Condition(s) targeted: Prostatic Neoplasms; Breast Cancer
Intervention: DOCETAXEL(XRP6976) + MODAFINIL (Drug); Modafinil (Drug); Placebo of Modafinil (Drug)
Phase: Phase 3
Status: Recruiting
Sponsored by: Sanofi-Aventis Official(s) and/or principal investigator(s):
Rosanna DUFFY, Study Director, Affiliation: sanofi-aventis administrative office
Overall contact:
Public Registry GMA, Email: PublicRegistryGMA@sanofi-aventis.com
Summary
The primary objective is:
- To determine the efficacy of modafinil in the reduction of fatigue in patients with
metastatic breast or prostate cancer undergoing docetaxel-based chemotherapy
The secondary objectives are:
- To determine the effect of modafinil on quality of life (QoL) during docetaxel-based
chemotherapy
- To determine the effect of modafinil on patients physical activity level, functional
status, number of chemotherapy cycles tolerated, sleep disturbance and depression,
during docetaxel-based chemotherapy
- To investigate the impact of tumour type, patient physical activity level, functional
status, sleep disturbance and depression on the efficacy of modafinil at improving
fatigue and quality of life during docetaxel-based chemotherapy.
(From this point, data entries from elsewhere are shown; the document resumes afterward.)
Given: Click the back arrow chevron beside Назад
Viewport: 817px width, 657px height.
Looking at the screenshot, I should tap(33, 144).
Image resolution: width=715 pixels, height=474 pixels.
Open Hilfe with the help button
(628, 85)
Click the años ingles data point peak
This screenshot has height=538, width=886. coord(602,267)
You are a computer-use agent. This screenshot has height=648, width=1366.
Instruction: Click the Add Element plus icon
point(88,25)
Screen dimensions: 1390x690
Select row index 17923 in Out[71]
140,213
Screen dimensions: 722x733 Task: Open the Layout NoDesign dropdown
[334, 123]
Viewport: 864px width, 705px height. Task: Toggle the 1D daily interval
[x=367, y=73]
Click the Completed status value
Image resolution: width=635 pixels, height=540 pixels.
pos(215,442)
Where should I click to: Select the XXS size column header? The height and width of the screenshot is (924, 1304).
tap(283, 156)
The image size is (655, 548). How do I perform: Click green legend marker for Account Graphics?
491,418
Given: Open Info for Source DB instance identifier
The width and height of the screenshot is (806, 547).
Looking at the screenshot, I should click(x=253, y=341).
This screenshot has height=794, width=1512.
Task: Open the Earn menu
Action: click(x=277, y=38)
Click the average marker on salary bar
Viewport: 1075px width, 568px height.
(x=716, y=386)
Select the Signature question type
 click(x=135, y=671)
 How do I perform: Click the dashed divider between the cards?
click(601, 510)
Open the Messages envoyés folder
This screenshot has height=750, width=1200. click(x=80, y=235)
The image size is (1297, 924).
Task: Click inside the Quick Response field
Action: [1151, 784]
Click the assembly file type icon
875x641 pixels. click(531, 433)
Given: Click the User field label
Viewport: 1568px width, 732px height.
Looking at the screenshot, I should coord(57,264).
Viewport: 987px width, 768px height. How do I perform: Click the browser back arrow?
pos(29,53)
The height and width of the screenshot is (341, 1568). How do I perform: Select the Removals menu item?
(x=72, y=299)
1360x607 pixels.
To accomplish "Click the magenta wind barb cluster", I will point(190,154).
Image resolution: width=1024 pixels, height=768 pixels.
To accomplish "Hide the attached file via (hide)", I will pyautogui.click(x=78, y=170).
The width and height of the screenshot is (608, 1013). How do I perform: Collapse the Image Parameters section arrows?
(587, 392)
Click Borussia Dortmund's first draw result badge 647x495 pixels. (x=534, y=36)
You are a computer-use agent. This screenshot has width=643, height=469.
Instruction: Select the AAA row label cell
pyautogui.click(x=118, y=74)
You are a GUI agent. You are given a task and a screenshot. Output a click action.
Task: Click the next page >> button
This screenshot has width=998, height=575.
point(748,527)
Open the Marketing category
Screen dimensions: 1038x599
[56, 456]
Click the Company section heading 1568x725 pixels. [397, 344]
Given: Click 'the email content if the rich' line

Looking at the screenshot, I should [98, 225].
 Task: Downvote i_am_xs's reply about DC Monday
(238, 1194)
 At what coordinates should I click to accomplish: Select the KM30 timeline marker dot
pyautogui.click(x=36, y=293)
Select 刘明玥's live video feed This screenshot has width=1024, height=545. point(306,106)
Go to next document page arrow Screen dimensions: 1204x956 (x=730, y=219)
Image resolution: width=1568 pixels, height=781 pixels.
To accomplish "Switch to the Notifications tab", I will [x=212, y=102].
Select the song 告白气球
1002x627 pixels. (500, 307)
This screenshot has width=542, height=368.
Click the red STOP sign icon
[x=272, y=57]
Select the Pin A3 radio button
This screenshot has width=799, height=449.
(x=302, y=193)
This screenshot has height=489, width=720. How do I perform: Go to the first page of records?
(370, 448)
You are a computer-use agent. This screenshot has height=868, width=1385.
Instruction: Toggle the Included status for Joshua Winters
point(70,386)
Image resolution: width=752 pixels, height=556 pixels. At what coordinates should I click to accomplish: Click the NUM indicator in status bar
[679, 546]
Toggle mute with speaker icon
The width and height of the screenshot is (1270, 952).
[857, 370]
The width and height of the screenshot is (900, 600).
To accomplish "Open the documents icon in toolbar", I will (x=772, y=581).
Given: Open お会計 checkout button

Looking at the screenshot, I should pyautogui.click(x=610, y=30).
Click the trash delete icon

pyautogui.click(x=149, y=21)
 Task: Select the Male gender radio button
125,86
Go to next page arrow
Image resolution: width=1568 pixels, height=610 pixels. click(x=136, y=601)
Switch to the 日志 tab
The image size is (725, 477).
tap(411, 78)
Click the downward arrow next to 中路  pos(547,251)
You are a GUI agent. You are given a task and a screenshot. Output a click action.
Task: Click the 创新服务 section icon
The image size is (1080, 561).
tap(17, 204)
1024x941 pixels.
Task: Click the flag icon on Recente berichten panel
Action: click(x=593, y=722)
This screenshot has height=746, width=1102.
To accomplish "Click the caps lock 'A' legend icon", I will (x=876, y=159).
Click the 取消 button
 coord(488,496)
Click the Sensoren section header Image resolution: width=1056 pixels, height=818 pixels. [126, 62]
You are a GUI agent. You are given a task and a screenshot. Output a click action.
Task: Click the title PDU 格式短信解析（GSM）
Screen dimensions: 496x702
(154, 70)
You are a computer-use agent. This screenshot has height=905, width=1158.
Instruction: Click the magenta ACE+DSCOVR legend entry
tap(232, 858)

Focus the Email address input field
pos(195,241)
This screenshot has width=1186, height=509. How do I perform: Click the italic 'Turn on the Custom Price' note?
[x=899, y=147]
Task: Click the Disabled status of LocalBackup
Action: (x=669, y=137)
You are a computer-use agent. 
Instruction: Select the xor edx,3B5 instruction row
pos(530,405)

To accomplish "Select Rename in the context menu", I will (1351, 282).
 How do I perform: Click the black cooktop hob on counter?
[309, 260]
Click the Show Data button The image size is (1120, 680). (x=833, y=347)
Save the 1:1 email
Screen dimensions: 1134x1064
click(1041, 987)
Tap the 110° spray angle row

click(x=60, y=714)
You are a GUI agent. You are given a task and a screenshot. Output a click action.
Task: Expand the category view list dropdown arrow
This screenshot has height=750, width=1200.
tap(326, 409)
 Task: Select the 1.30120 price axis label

- To determine the safety and tolerability of modafinil during docetaxel-based
chemotherapy
Clinical Details
Official title: A Prospective, Randomised, Double-Blind, Placebo-Controlled Phase III Study of Modafinil to Improve Fatigue and Quality of Life in Patients Treated With Docetaxel-Based Chemotherapy for Metastatic Breast or Prostate Cancer
Study design: Treatment, Randomized, Double Blind (Subject, Caregiver, Investigator, Outcomes Assessor), Placebo Control, Parallel Assignment, Safety/Efficacy Study
Primary outcome: Fatigue scores daily assessed using the 11-point (0-10) 0 is the lower score and 10 is the highest. this score is calculated using the MD Anderson Symptom Inventory
Secondary outcome: Patient quality of life weekly assessed by using the self-administered Functional Assessment of Chronic Illness Therapy-Fatigue (FACIT-F) Quality Of Life surveyFatigue assessed by using the self-administered six-item somatic subscale (SOMA) of the Somatic and Psychological Health Report (SPHERE) questionnaire Sleep quality assessed by using the self-administered Pittsburgh Sleep Quality Index (PSQI) questionnaire Functional status will be determined using the self-administered Medical Outcomes Study - Short Form Health Survey (SF-36) Depression assessed using seven depression-related questions from the self-administered Hospital Anxiety and Depression (HAD) assessment subscale. Patient with depression will be defined as having the HAD-D> or = 8
Eligibility
Minimum age: 18 Years.
Maximum age: N/A.
Gender(s): Both.
Criteria:
Inclusion criteria:
- Treatment with q3w (every three weeks) docetaxel-based chemotherapy for metastatic
breast or prostate cancer at a minimum dose of 50 mg/m2
- Completed at least two cycles of chemotherapy and intention to treat the patient with
at least two further cycles of docetaxel-based chemotherapy
- Fatigue > or = to 4 on the MD Anderson Symptom Inventory fatigue assessment scale
during the previous docetaxel chemotherapy cycle
- SPHERE somatic (SOMA) subscale score > or = to 3
- Worsening of fatigue after commencement of docetaxel chemotherapy
- Haemoglobin (Hb)> or = to 10 g/dL within two weeks before randomisation
Exclusion criteria:
- Unable to complete the MD Anderson Symptom Inventory fatigue assessment scale or
Functional Assessment of Chronic Illness Therapy-Fatigue Quality of Life survey
- Require docetaxel chemotherapy dose reduction to less than 50 mg/m2
- History of chronic fatigue condition
- Uncontrolled hypertension (blood pressure > or = to 150/90 mm Hg
- Known hypersensitivity / intolerance to modafinil or any of the excipients
- Pregnant women
- Psychological, familial, sociological, or geographical conditions that do not permit
treatment or medical follow-up and / or prohibit compliance with the study protocol
- Any serious concomitant illness that, in the opinion of the Investigator, would
preclude a patient from participating in the study
- Non-English speaking
The above information is not intended to contain all considerations relevant to a
patient's potential participation in a clinical trial.
Locations and Contacts
Public Registry GMA, Email: PublicRegistryGMA@sanofi-aventis.com
Sanofi-aventis Administrative Office, Macquarie Park, Australia; Recruiting
Additional Information
Starting date: July 2009
Ending date: August 2010
Last updated: September 3, 2009
|